|Matthew Henry's Concise Commentary|
8:1-11 Christ neither found fault with the law, nor excused the prisoner's guilt; nor did he countenance the pretended zeal of the Pharisees. Those are self-condemned who judge others, and yet do the same thing. All who are any way called to blame the faults of others, are especially concerned to look to themselves, and keep themselves pure. In this matter Christ attended to the great work about which he came into the world, that was, to bring sinners to repentance; not to destroy, but to save. He aimed to bring, not only the accused to repentance, by showing her his mercy, but the prosecutors also, by showing them their sins; they thought to insnare him, he sought to convince and convert them. He declined to meddle with the magistrate's office. Many crimes merit far more severe punishment than they meet with; but we should not leave our own work, to take that upon ourselves to which we are not called. When Christ sent her away, it was with this caution, Go, and sin no more. Those who help to save the life of a criminal, should help to save the soul with the same caution. Those are truly happy, whom Christ does not condemn. Christ's favour to us in the forgiveness of past sins should prevail with us, Go then, and sin no more.
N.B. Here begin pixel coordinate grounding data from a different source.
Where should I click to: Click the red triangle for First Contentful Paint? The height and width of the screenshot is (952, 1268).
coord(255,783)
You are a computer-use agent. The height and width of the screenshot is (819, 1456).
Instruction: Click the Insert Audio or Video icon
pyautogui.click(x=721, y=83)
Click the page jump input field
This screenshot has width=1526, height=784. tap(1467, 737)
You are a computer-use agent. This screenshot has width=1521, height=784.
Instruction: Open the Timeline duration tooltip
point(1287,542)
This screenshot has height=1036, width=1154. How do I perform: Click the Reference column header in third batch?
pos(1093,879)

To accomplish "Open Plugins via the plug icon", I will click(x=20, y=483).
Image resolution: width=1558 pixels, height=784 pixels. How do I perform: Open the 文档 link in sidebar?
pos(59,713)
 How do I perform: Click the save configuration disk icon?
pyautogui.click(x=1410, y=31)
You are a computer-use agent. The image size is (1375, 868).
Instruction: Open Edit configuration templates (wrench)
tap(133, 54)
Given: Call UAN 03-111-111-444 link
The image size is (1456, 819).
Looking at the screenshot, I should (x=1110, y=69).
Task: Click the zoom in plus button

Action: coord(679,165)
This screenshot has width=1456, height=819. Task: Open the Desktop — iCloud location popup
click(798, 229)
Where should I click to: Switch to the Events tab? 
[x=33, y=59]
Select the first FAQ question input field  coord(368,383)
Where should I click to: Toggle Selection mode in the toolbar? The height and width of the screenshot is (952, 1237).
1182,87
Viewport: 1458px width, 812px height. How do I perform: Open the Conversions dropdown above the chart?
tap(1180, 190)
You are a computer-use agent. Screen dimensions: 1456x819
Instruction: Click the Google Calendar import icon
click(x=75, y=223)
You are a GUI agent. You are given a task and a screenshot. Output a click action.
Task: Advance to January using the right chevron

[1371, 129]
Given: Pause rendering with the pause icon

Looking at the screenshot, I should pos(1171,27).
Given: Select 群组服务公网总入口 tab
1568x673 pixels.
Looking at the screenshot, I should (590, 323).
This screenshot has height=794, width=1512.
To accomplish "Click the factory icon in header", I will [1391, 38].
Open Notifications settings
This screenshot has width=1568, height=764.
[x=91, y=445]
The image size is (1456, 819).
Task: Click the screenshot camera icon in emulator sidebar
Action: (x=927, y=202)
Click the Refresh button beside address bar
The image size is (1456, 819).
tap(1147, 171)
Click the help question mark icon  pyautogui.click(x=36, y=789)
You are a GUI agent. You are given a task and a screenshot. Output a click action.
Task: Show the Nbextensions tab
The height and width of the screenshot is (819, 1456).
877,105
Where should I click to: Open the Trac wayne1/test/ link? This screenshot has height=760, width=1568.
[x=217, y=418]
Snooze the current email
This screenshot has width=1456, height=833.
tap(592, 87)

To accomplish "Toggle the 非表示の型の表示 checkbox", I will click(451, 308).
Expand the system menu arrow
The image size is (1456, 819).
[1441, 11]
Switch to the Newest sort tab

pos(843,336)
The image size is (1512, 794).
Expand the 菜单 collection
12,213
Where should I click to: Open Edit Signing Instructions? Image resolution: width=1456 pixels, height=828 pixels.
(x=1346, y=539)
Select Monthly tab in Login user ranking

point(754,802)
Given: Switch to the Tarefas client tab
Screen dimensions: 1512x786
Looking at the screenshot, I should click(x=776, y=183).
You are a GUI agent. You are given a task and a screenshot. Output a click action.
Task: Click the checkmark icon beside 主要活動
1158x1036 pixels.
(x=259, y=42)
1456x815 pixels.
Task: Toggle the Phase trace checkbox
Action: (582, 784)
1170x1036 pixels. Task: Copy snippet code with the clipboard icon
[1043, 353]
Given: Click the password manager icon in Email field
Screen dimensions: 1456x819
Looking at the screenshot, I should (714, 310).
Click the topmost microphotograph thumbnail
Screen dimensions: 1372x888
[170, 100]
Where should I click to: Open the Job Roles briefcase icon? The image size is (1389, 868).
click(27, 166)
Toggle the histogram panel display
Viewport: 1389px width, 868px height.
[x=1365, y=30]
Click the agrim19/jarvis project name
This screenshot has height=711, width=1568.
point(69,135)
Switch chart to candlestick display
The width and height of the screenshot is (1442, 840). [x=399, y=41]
Gill's Exposition of the Entire Bible
Jesus went unto the Mount of Olives. Which lay eastward of Jerusalem, about a mile from it; hither Christ went on the evening of the last day of the feast of tabernacles; partly to decline the danger, and avoid the snares the Jews might lay for him in the night season; having been disappointed and confounded in the daytime; and it may be for the sake of recreation and diversion, to sup with his dear friends Lazarus, Martha, and Mary, who lived at Bethany, not far from this mount; and chiefly for private prayer to God, on account of himself as man, and for his disciples, and for the spread of his Gospel, and for the enlargement of his interest; this being his common and usual method, Luke 21:37.
Jamieson-Fausset-Brown Bible Commentary
Joh 8:1-11. The Woman Taken in Adultery.
1, 2. Jesus went unto the Mount of Olives—This should have formed the last verse of the foregoing chapter. "The return of the people to the inert quiet and security of their dwellings (Joh 7:53), at the close of the feast, is designedly contrasted with our Lord's homeless way, so to speak, of spending the short night, who is early in the morning on the scene again. One cannot well see why what is recorded in Lu 21:37, 38 may not even thus early have taken place; it might have been the Lord's ordinary custom from the beginning to leave the brilliant misery of the city every night, that so He might compose His sorrowful and interceding heart, and collect His energies for new labors of love; preferring for His resting-place Bethany, and the Mount of Olives, the scene thus consecrated by many preparatory prayers for His final humiliation and exaltation" [Stier].